“Hunger is the best sauce,” Ma replied modestly.

  But Mrs. Boast said, “I know why the rabbit’s so good. Mrs. Ingalls lays thin slices of salt pork over it when she roasts it.”

  “Why, yes, I do,” Ma agreed. “I think it does improve the flavor.”

  They all took big second helpings. Then Pa and Mr. Boast took big third helpings, and Mary and Laura and Carrie did not refuse, but Ma took only a bit of stuffing and Mrs. Boast just one more biscuit. “I declare, I’m so full I can’t eat another mouthful,” she said.

  When Pa took up the fork from the platter again, Ma warned him. “Save some room, Charles, you and Mr. Boast.”

  “You don’t mean there’s more to come?” said Pa.

  Then Ma stepped into the pantry and brought out the dried-apple pie.

  “Pie!” said Pa, and, “Apple pie!” said Mr. Boast. “Jumping Jehoshaphat, I wish I’d known this was coming!”

  Slowly they each ate a piece of that apple pie, and Pa and Mr. Boast divided the one piece left over.

  “I never hope to eat a better Christmas dinner,” said Mr. Boast, with a deep sigh of fullness.

  “Well,” Pa said. “It’s the first Christmas dinner anybody ever ate in this part of the country. I’m glad it was a good one. In time to come, no doubt a good many folks will celebrate Christmas around here, and I expect they’ll have fancier fixings in some ways, but I don’t know how they can have more solid comfort than we’ve got, for a fact.”

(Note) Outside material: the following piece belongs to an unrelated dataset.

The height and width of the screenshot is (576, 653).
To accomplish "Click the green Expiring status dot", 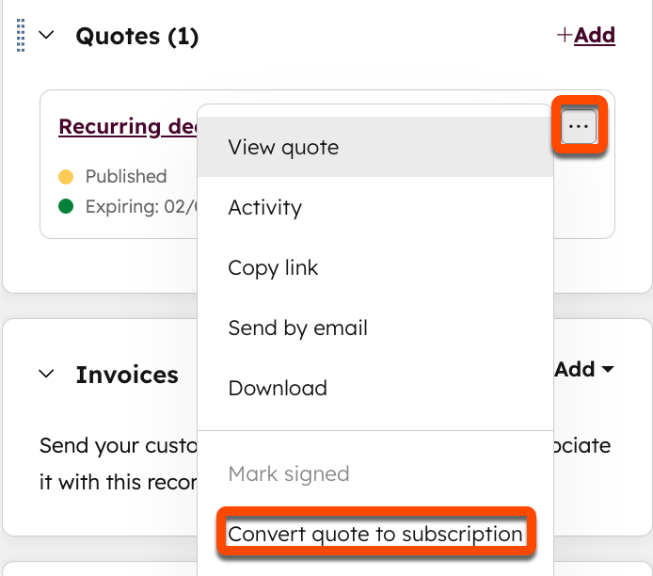I will [66, 207].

  After a while he and Mr. Boast got up reluctantly, and Ma began to clear the table. “I’ll do the dishes,” she said to Laura. “You run help Mrs. Boast get settled.”

  So Laura and Mrs. Boast put on their coats and hoods, mufflers and mittens, and went out into the glittering, biting cold. Laughing, they plowed and plunged through snow, to the tiny house nearby that had been the surveyors’ office. At its door Pa and Mr. Boast unloaded the bobsled.

  The little house had no floor, and it was so small that the double bedstead just fitted across one end. In the corner by the door Pa and Mr. Boast set up the stove. Laura helped Mrs. Boast carry the feather bed and quilts and make the bed. Then they set the table against the window opposite the stove, and pushed two chairs under it. Mrs. Boast’s trunk squeezed between the table and the bed and made another seat. A shelf above the stove and a box beside it held the dishes, and just room enough was left for the door to open against the table.

  “There!” Pa said, when all was done. “Now you folks are settled, come on over. Not even the four of us can get in here, but there’s plenty of room at the other house, so that’s headquarters. How about a game of checkers, Boast?”

  “You go along,” Mrs. Boast told them. “Laura and I will come in a minute.”

  When they were gone, Mrs. Boast took a full paper bag from under the dishes. “It’s for a surprise,” she told Laura. “Popcorn! Rob doesn’t know I brought it.”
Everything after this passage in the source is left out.